CLEVELAND - After this week, Cleveland will become the latest big city without a paper delivered to homes on a daily basis. Wednesday, layoffs at the Plain Dealer were made official.
Plain Dealer service cutbacks begin Monday with a shift to four-day-a-week delivery on Wednesdays, Fridays, Saturdays and Sundays.
In 2012, The New Orleans Times-Picayune became the largest U.S. city to shift to three-day-a-week publishing.
The website "Newspaper Death Watch" lists a dozen daily metropolitan newspapers that have ceased operations since March 2007 in cities like Baltimore, Honolulu and Tucson.
The Dealer will still be available seven days a week in a printed edition available on newsstands and in an e-edition, joining a list of nearly a dozen other newspapers like the Seattle Post-Intelligencer and Detroit Free-Press in moving to hybrid or online-only business models.
In a letter to readers, Senior Vice President of Circulation of The Plain Dealer Robert Perona wrote, "We are pleased to receive your feedback and are working hard to make this a smooth transition for you."
The "Save the Plain Dealer" Facebook page has been updating the changes. They posted Wednesday that approximately 50 journalists were laid off, eliminating more than one-third of the newsroom staff.

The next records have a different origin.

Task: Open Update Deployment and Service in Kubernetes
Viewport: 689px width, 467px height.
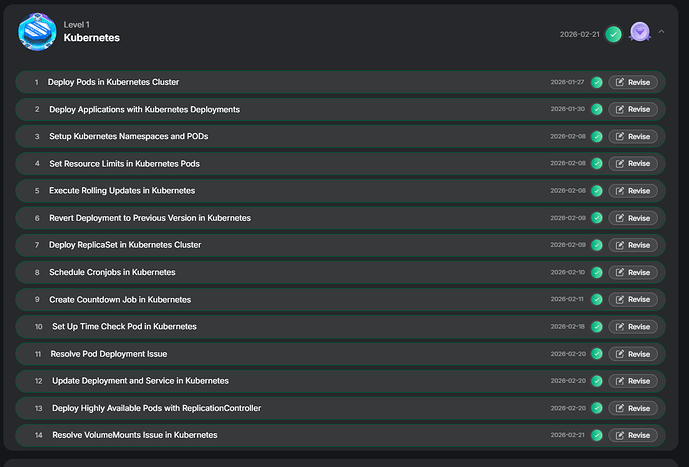Action: [x=140, y=381]
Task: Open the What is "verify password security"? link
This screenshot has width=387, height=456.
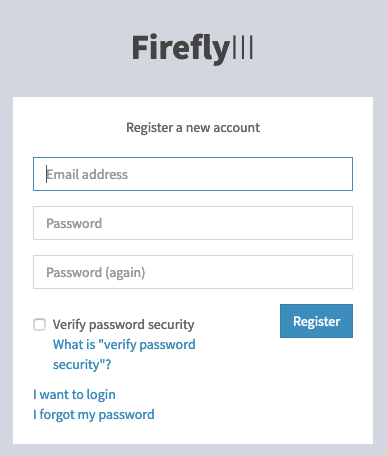Action: pyautogui.click(x=124, y=354)
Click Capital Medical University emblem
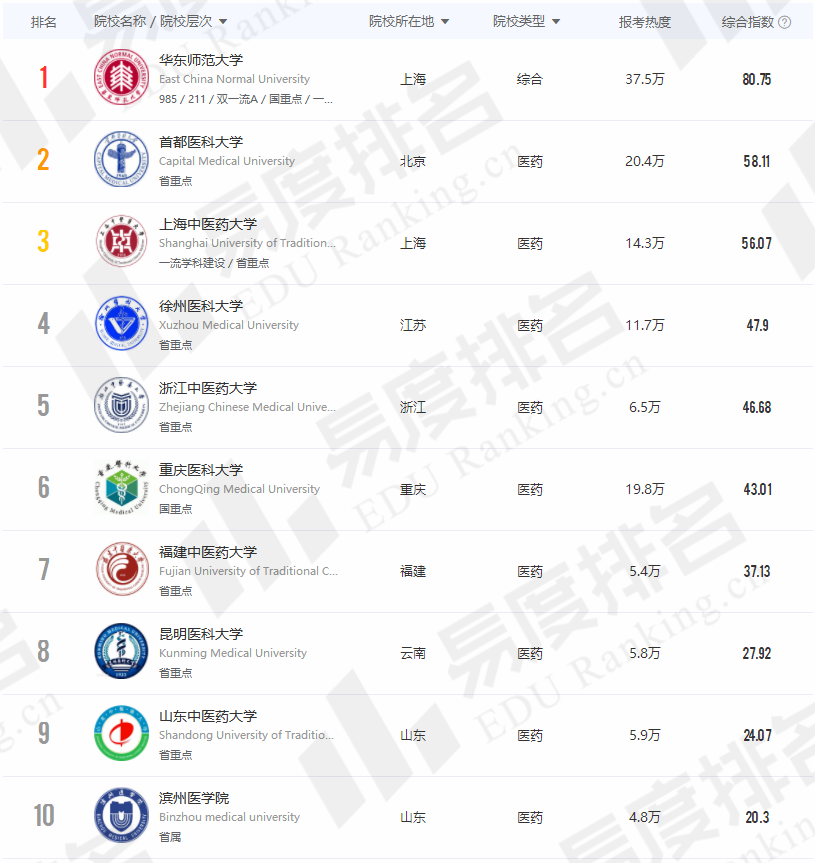 click(121, 160)
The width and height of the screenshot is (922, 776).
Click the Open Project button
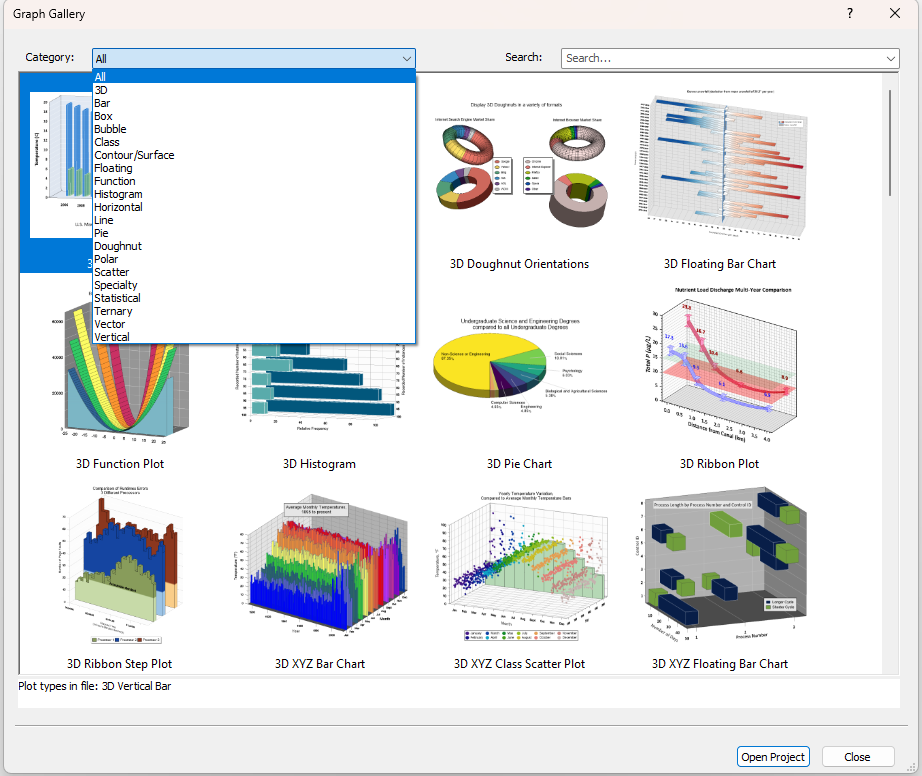point(773,757)
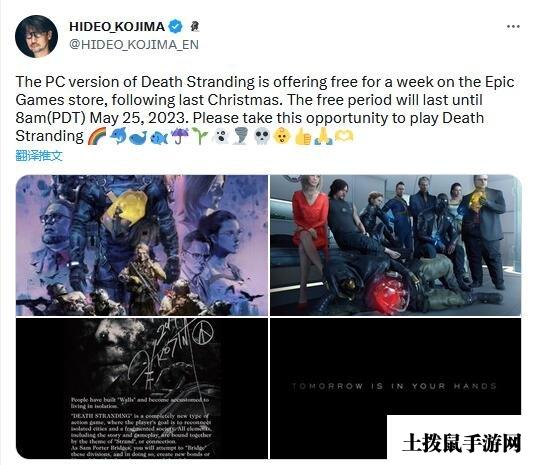Image resolution: width=537 pixels, height=465 pixels.
Task: Click the rainbow emoji in the tweet
Action: [97, 136]
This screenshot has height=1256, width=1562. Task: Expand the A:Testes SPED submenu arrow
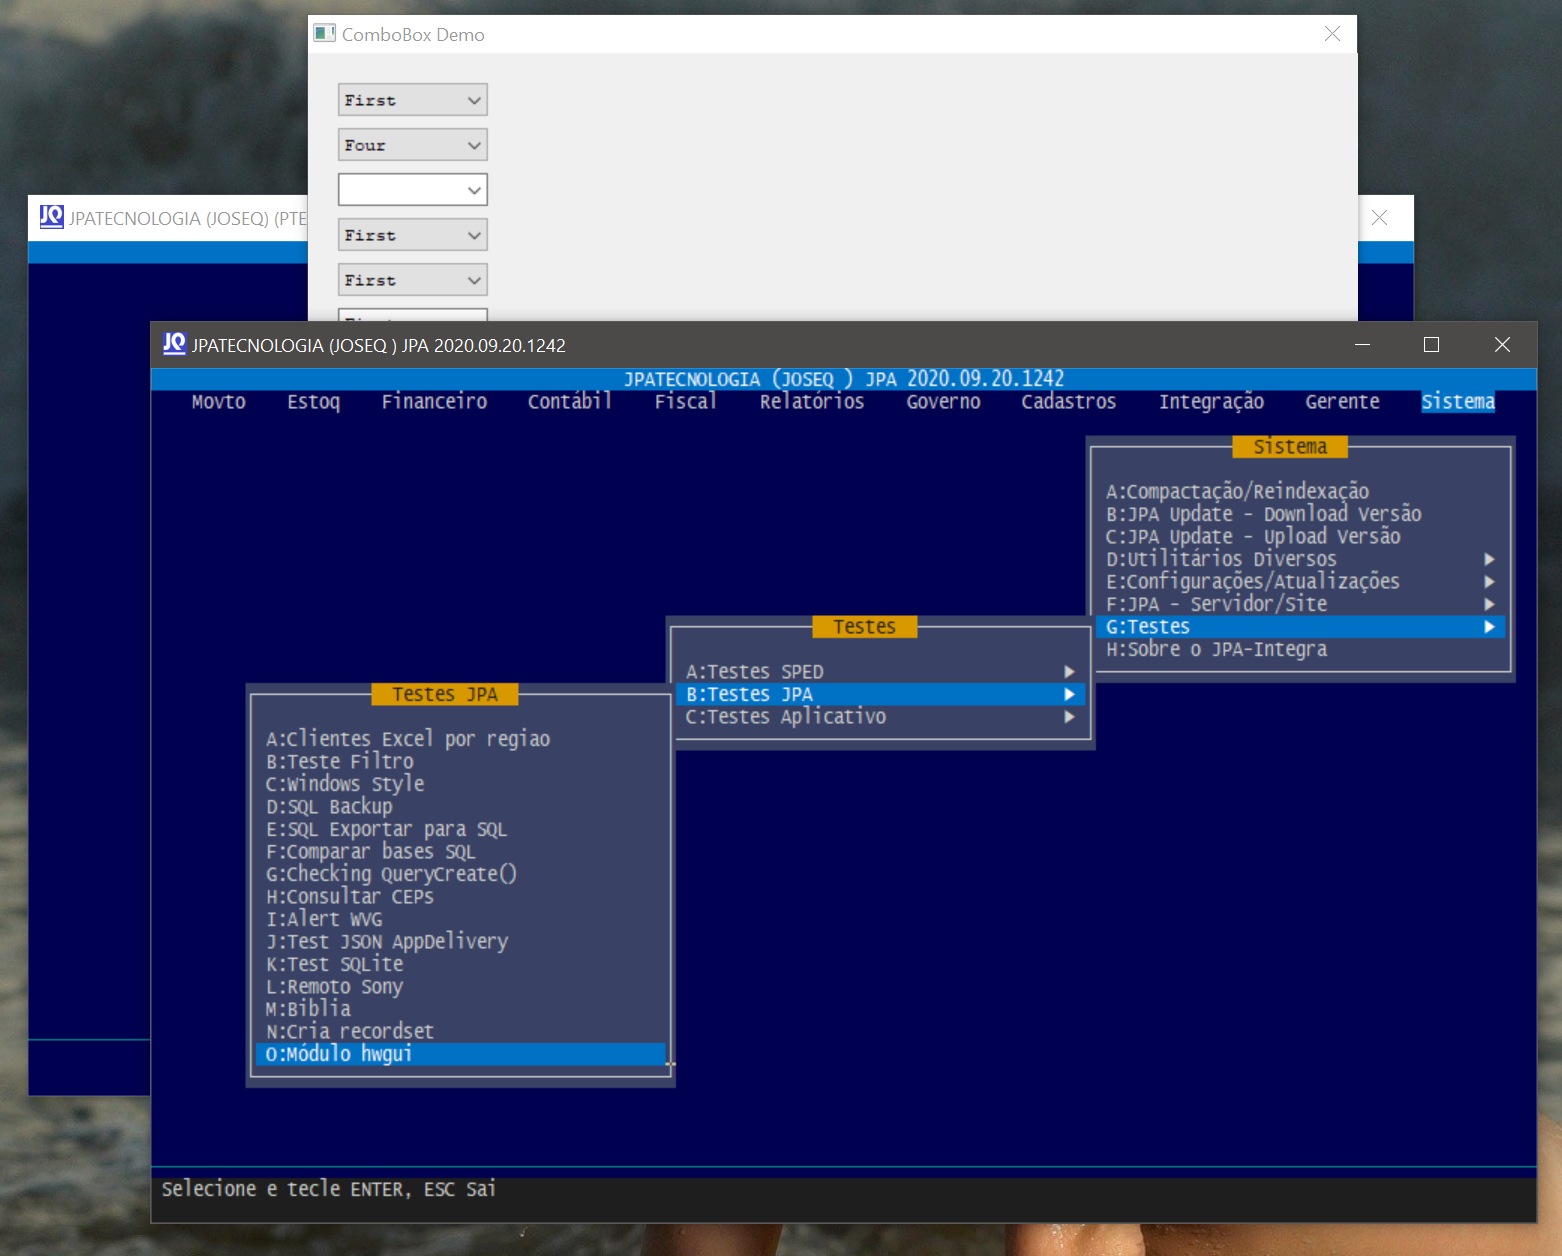pyautogui.click(x=1069, y=672)
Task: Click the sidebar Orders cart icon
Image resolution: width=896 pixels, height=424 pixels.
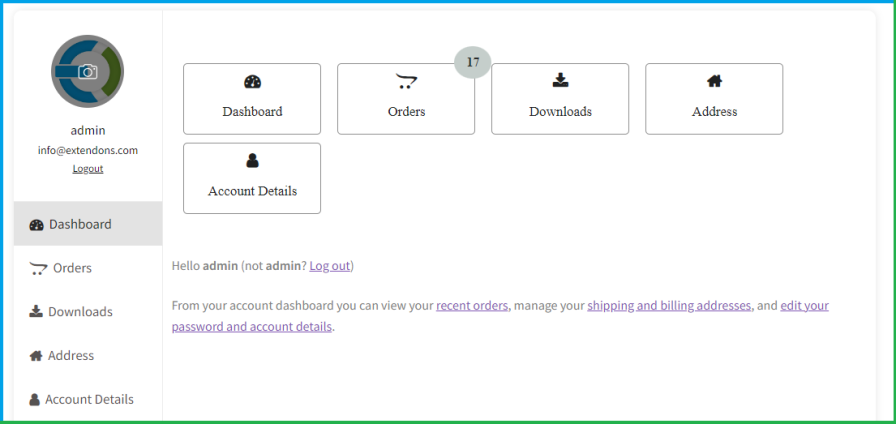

President & Publisher of the Plain Dealer Publishing Co. Terry Egger released the following statement:
Back in 2012 we made some key announcements about impending changes to our business model that would allow us to continue to provide quality journalism for and about the Northeast Ohio community for years to come.
Since that time, our business has continued to evolve and we have redesigned our operations and made some difficult but necessary staffing decisions. In order to realign our workforce for future growth, we have found it necessary to make additional reductions. As we stated back on June 19, final negotiated reductions would be occurring in late summer. Today we are announcing that layoffs will occur on July 31.
On Monday, August 5, we chart a new course to ensure that we are positioned to be a viable business in an effort to better meet the needs of our community and remain Northeast Ohio's number one source for news and information in today's changing media environment. We will be sharing a preview of the changes with our readers in a guide that will be included with The Plain Dealer on Sunday, August 4.
Members of the Newspaper Guild protested Tuesday the company's plans to reduce the unionized newsroom by more than a dozen additional people than agreed to seven months ago.
Harlan Spector, chairman of the Plain Dealer's unit of the Newspaper Guild, said supporters will gather in front of the Plain Dealer building at 6 p.m. Wednesday in honor of those who lost their jobs on what he called "a sad day in Cleveland journalism."